I was blindsided when he called me several months later, right before my birthday in December, I thought to wish me a happy birthday. But his purpose was to tell me what a sorry, good-for-nothing person I was. I “never” came to see him, “never” invited him here, and when he did come here, I was busy doing other things. He brought up a Christmas visit a few years before when the kids and I were decorating our tree and didn’t pay enough homage to him. He said the only reason I had put him up in my home for six weeks was so he could do chores around my house. He finished his tirade by telling me that he would send the kids gifts for Christmas, but I was not to expect anything from him. The “conversation” ended when I had heard all I could bear and hung up on him. Rose called me soon after and told me he had not meant it, but I simply replied that I didn’t want to see him again unless he was sitting next to me on the psychiatrist’s couch.

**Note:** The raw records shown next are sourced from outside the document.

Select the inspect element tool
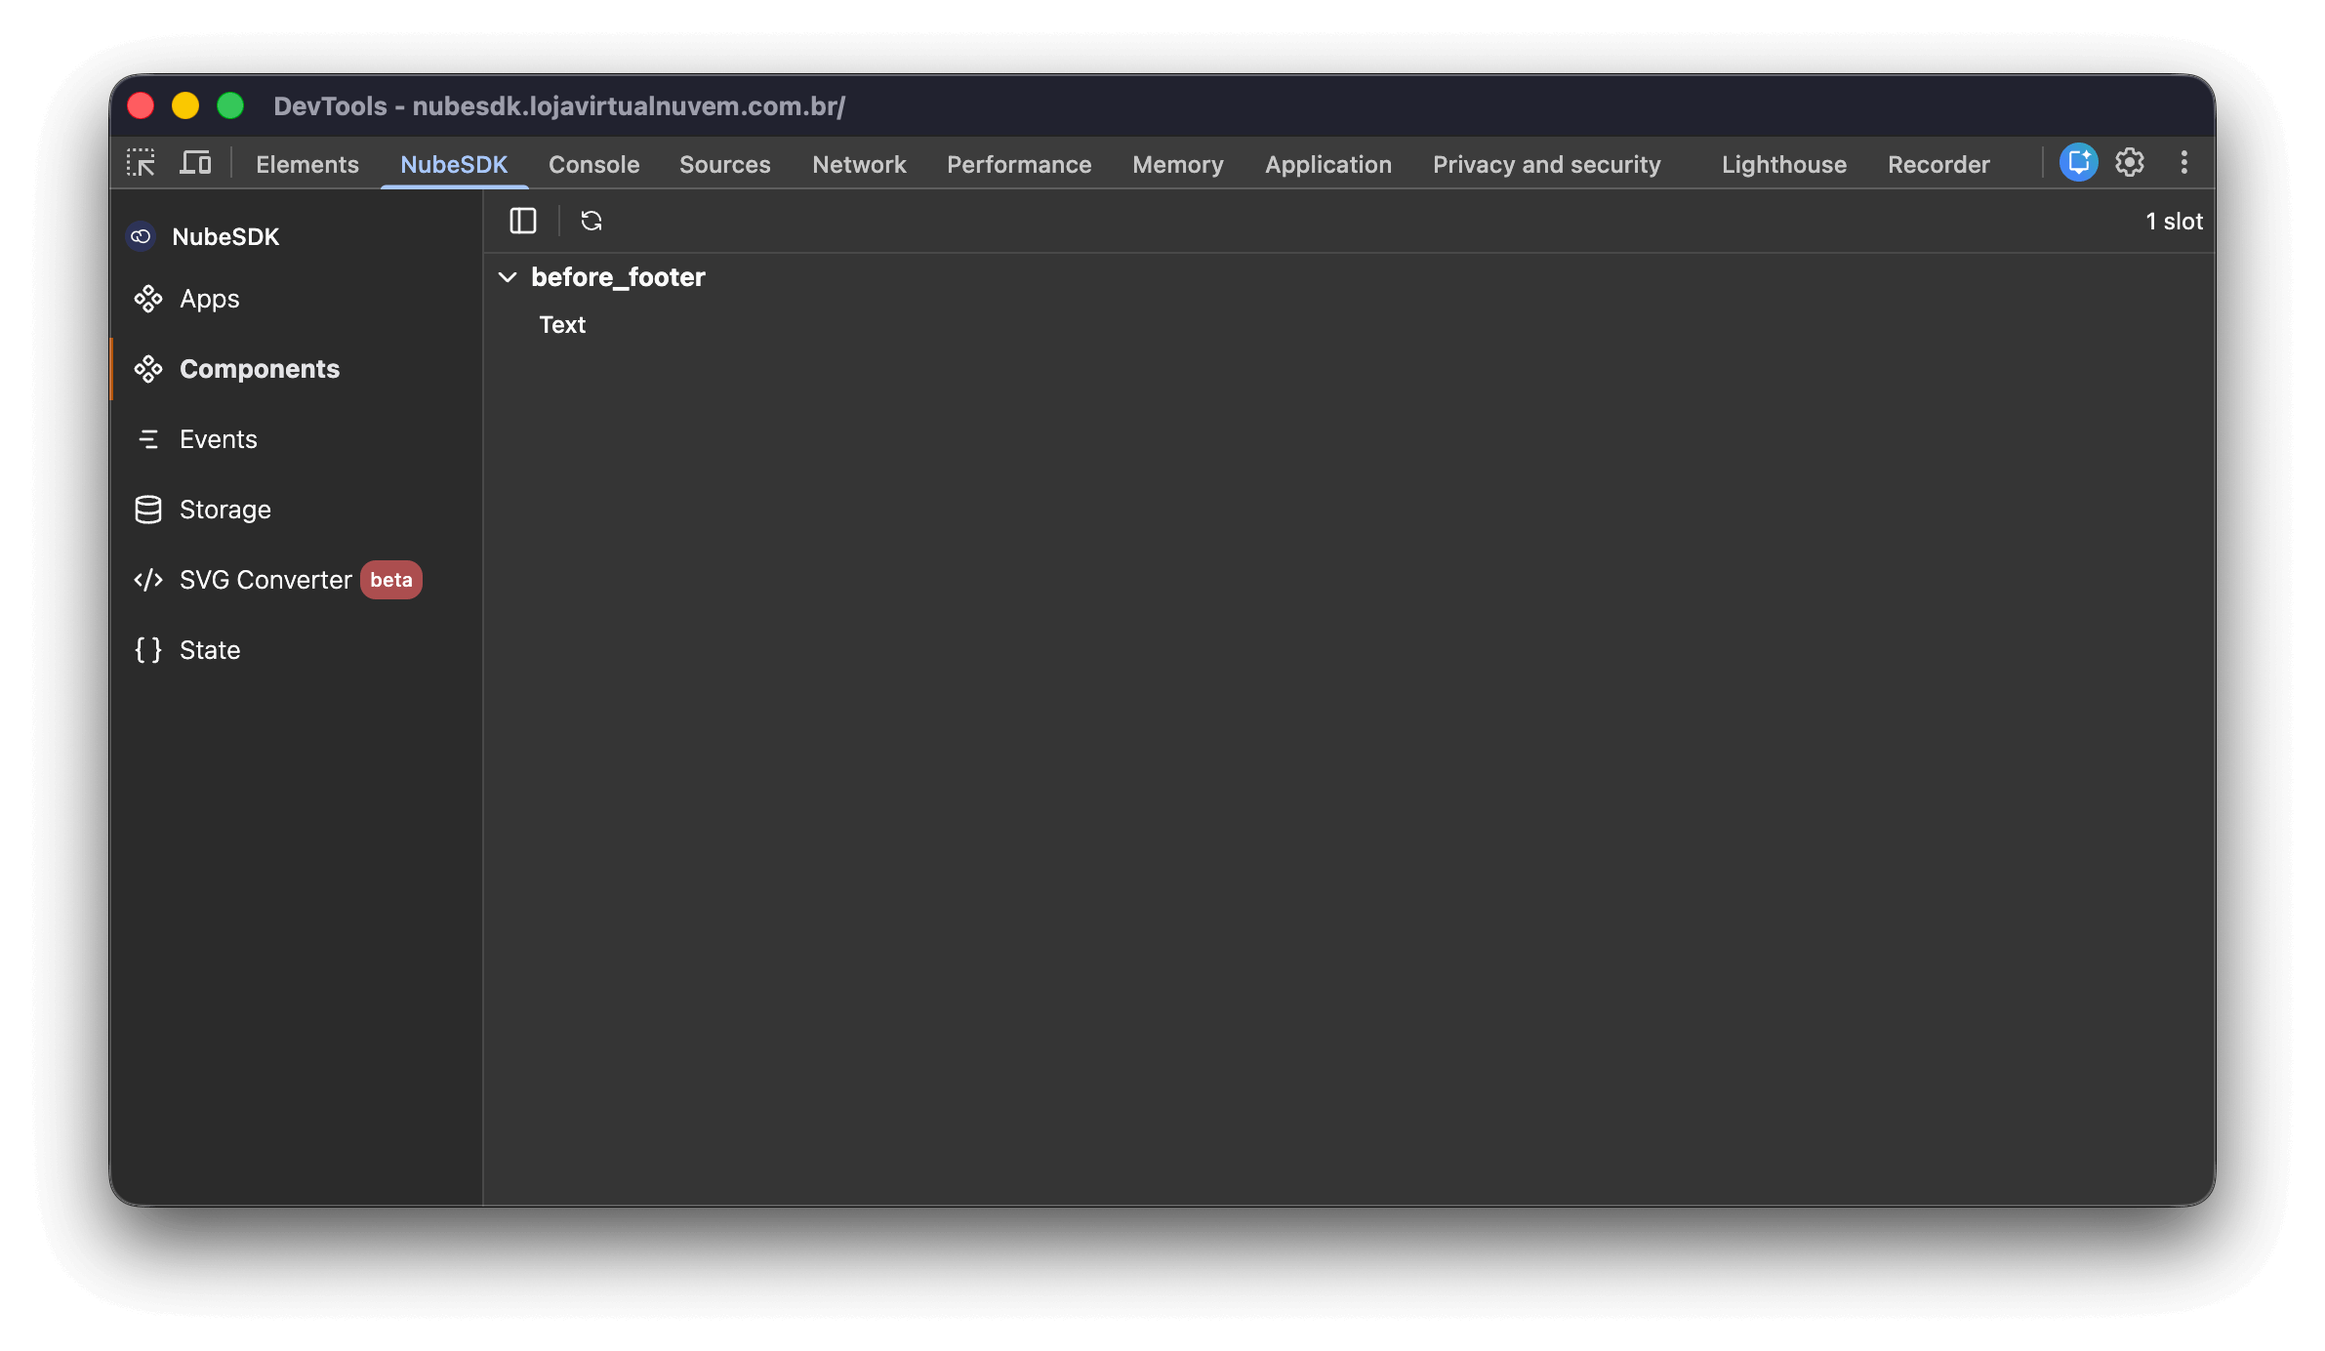The image size is (2325, 1351). coord(141,163)
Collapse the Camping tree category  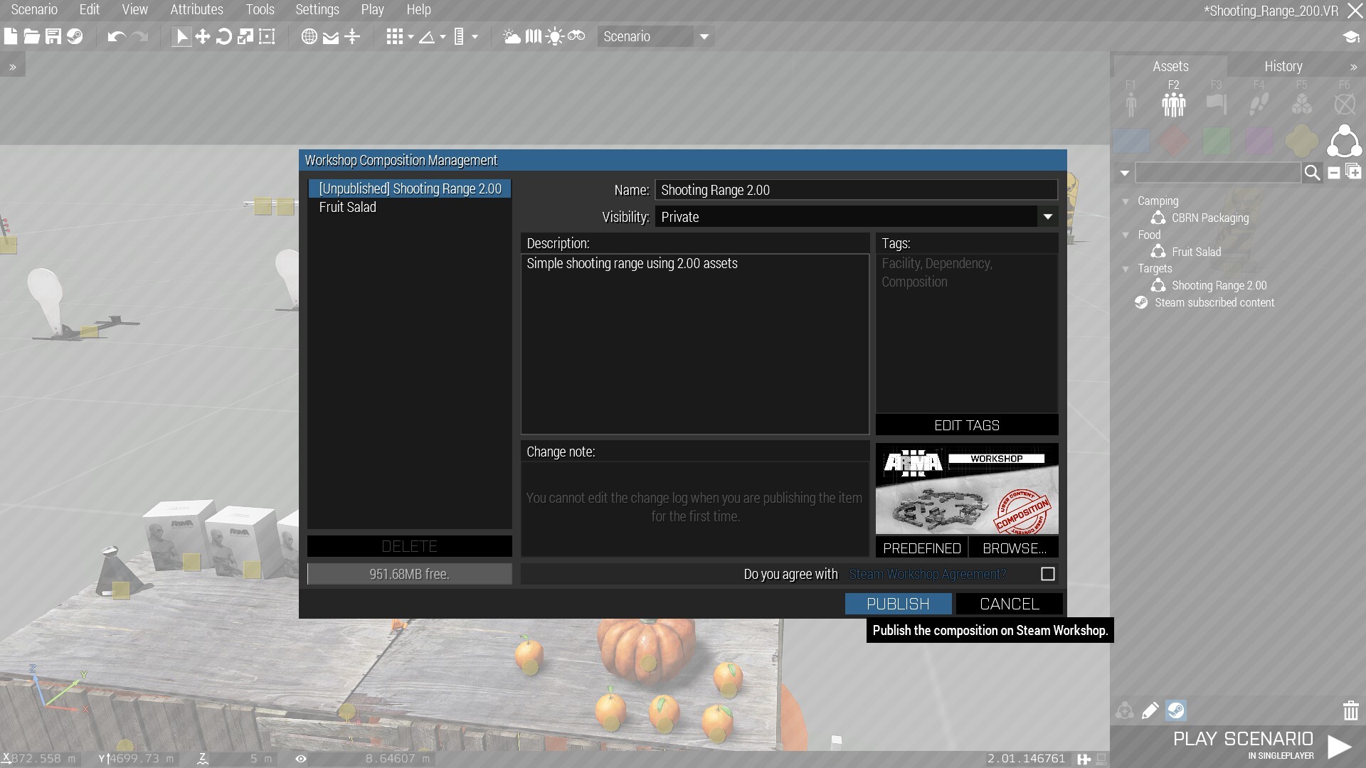(1126, 201)
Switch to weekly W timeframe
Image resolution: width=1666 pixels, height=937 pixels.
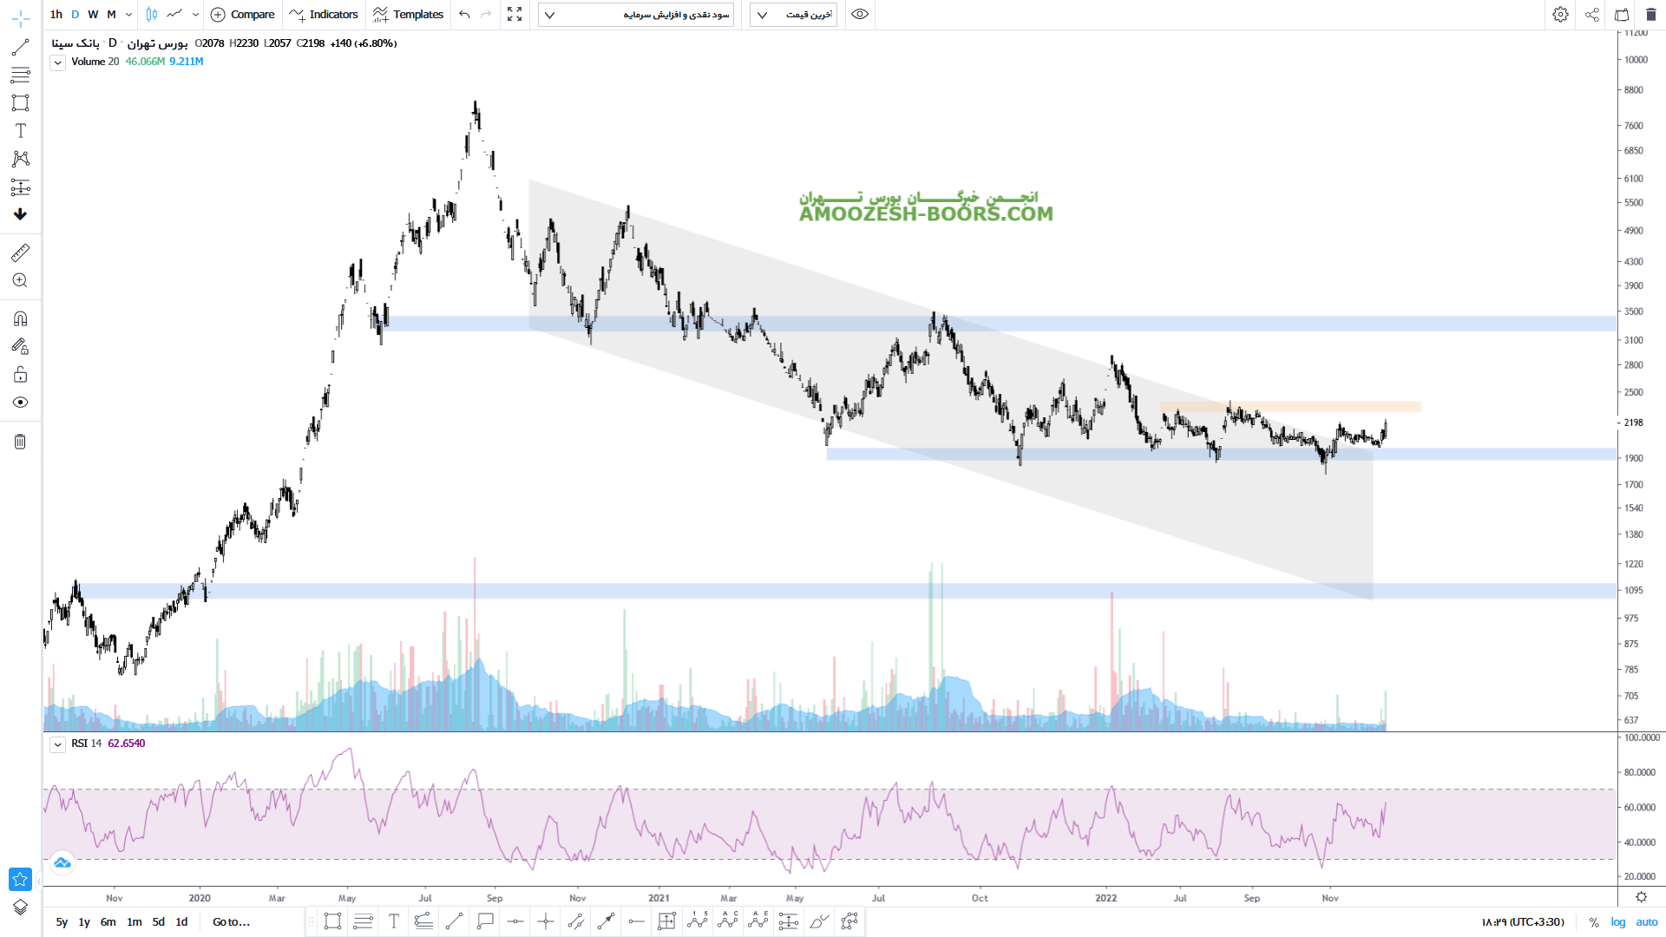click(93, 15)
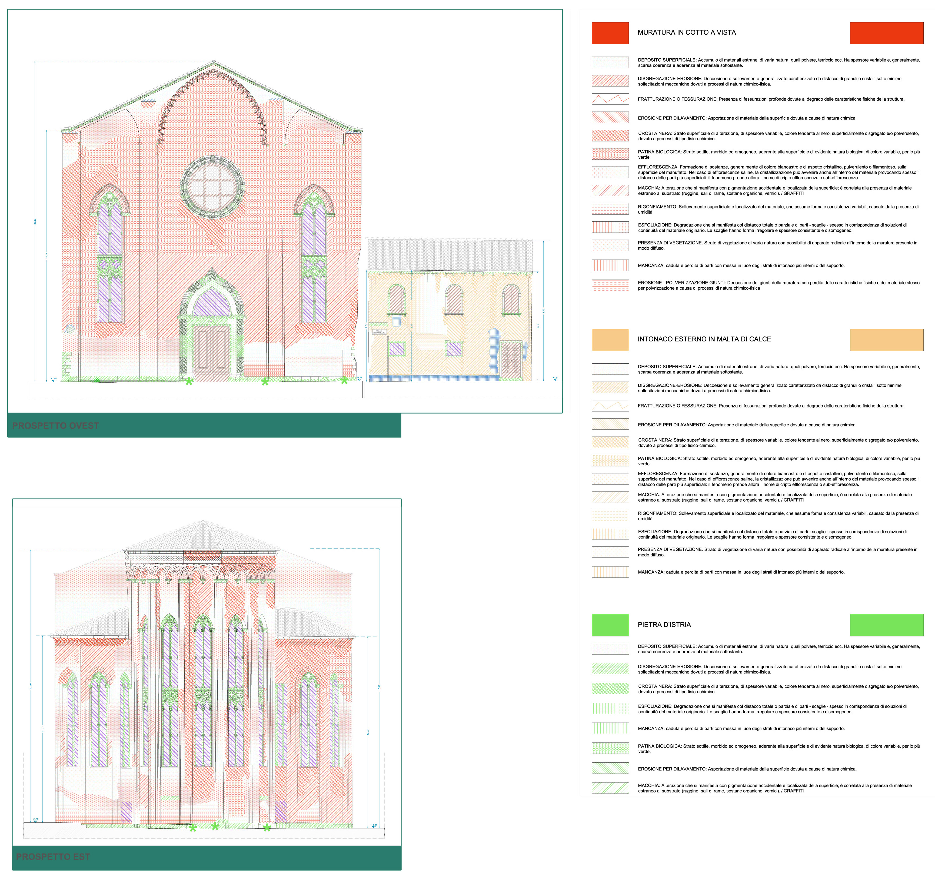Click MURATURA IN COTTO A VISTA heading

[686, 32]
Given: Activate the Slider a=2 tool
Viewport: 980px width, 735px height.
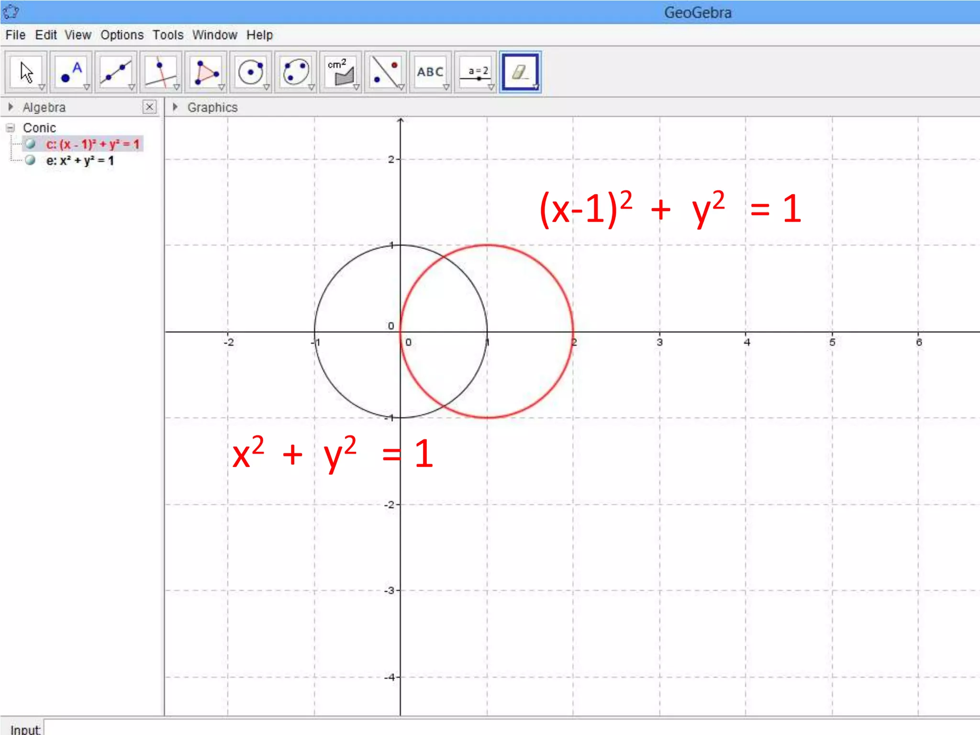Looking at the screenshot, I should [475, 72].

Of course I knew he was manic. Of course I knew he was drinking. But his words had cut me to the core. I had done everything I could think of to drag him out of that black hole, and not only had he thrown away all the good that had been accomplished during that time, he had nothing but disdain for me. The nasty vitriol he had once hurled at my mother, was now reserved for me. That was a turning point in our relationship. I realized then that I could not save my father from himself. It was the end of my enabling him to be an asshole and hoping he would change. He apologized some months later, after he had plunged into the inevitable depression that was bound to follow his mania, and after Ruth had left him when she discovered he was not the barrel of laughs she’d married, but I was done trying to please him, even though I knew he was ill. I just couldn't save him from himself.